JG : Ou comme votre autre structure, la Web@cadémie ?

NS : Oui mais la Web@cadémie c’est encore une autre chose. C’est proche de 42, si vous voulez, c’est même vraisemblablement un embryon de l’École 42, c’est quelque chose qui nous a permis d’expérimenter et d’aller vers 42.

Mais la Web@cadémie et 42, ce ne sont que des solutions à court terme. Ce sont des solutions parce que nous sommes 20e puissance numérique mondiale et 5e puissance économique mondiale. Cela veut dire qu’on dégringole dans le numérique, on dégringole vite. Il y a un risque de décrochage, il y a un risque qu’on ne puisse pas après revenir. Donc le but les objets comme 42, comme la Web@cadémie, c’est de fournir des outils mais cela ne résout pas le problème.

◇ ◇ ◇ ◇ ◇ ◇ ◇

**Consigne**
Poursuivez l'entretien sur la Web@cadémie et l'École 42 après sa dernière phrase. Le matériau placé après ce texte n'est pas nécessaire.

**Données fournies**
◇ ◇ ◇ ◇ ◇ ◇ ◇

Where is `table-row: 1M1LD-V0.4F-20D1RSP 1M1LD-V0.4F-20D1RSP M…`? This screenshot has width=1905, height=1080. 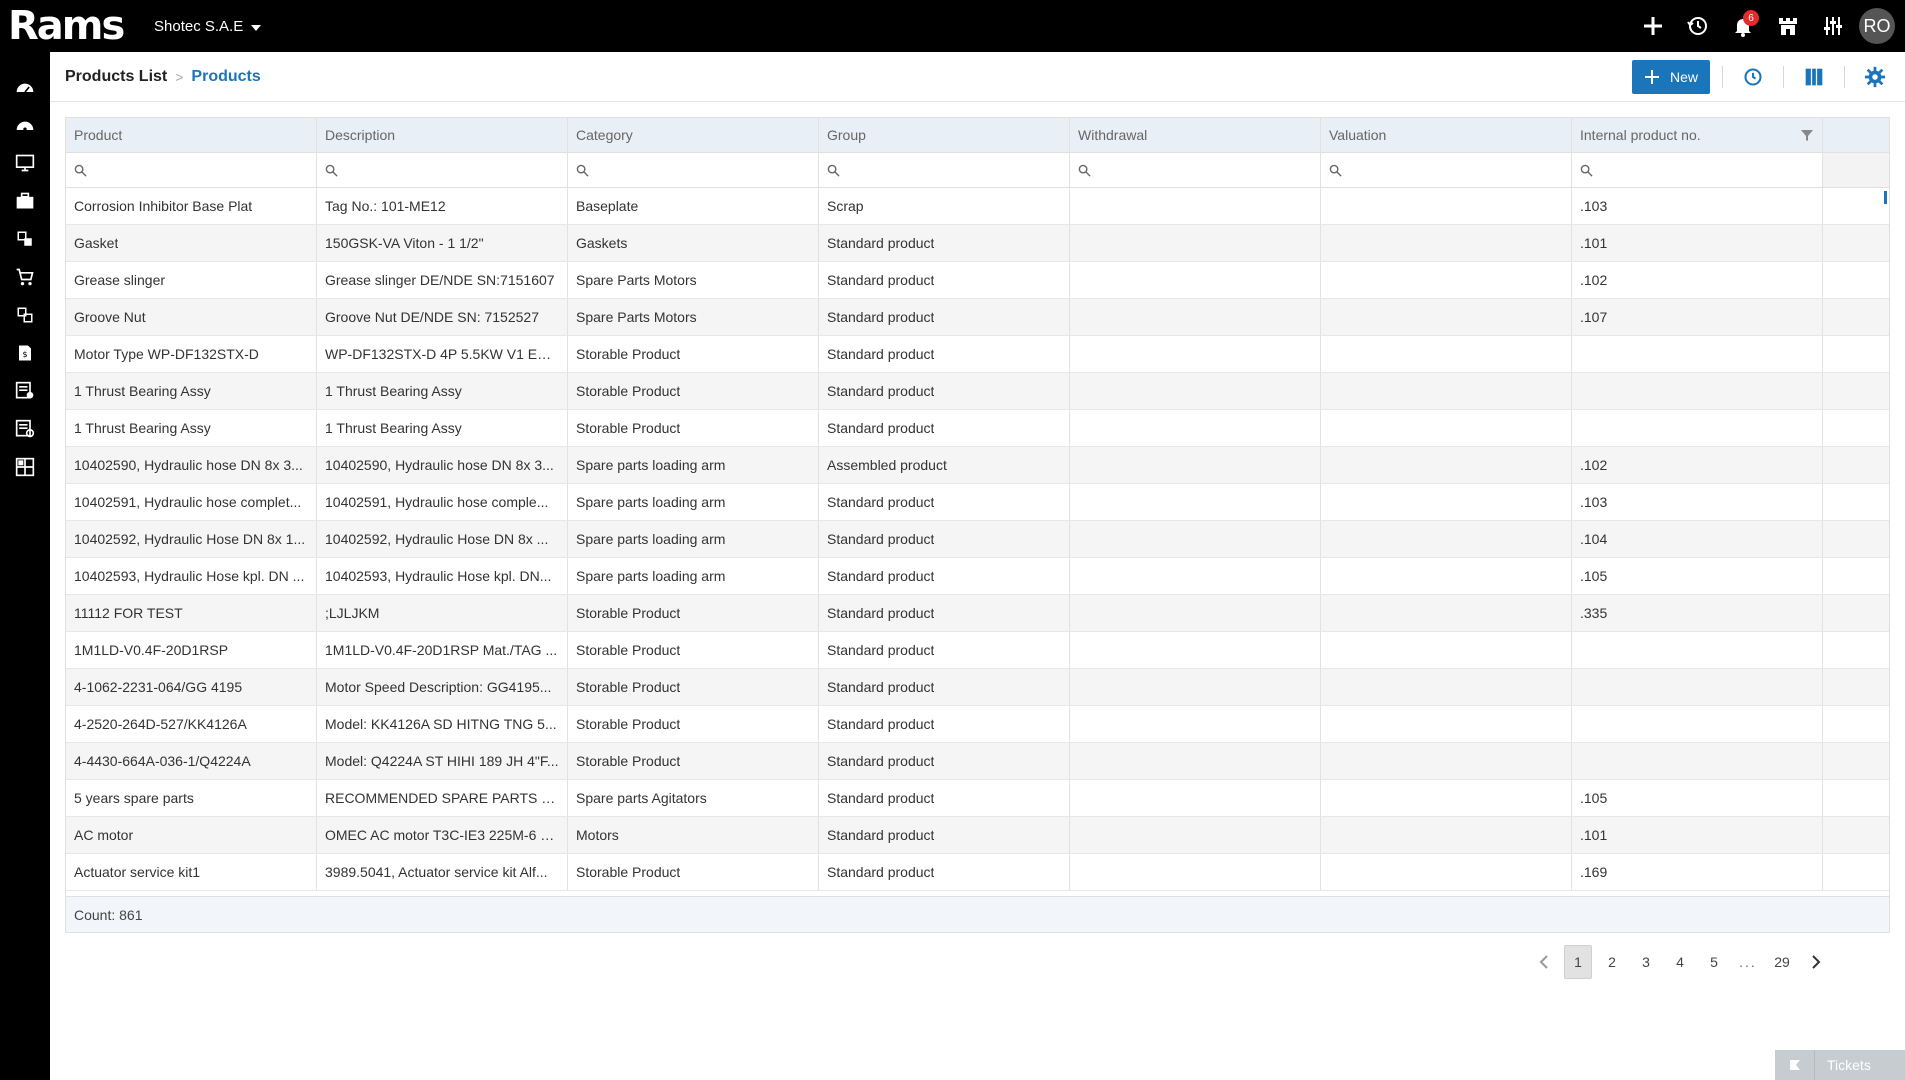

◇ ◇ ◇ ◇ ◇ ◇ ◇

**Réponse**
Le problème est pour toute la population. Quelqu’un qui fait du marketing il doit comprendre le numérique, il doit savoir programmer, il doit savoir penser procédural. C’est-à-dire que si aujourd’hui ou dans 20, 30, 40 ans nos dirigeants ne sont pas capables, tous, d’intégrer la pensée numérique. Imaginez aujourd’hui un dirigeant qui n’est pas la pensée scientifique, pas besoin d’être chercheur mais on est tous cartésien.

Aujourd’hui, les gens qui ne seraient pas cartésien seraient dans un tel désavantage que cela serait gravissime. Et c’est ce que vous avez dans certain pays sous-développé. Vous avez des pays où les gens ne sont pas cartésiens parce que le changement n’a pas eu lieu ou ils sont peu cartésiens. On voit bien la différence de valeure ajoutée que cela créée au niveau de la planète. Alors après on peut le regretter d’ailleurs, y’a des choix…, on peut se dire qu’il y a un problème de croissance.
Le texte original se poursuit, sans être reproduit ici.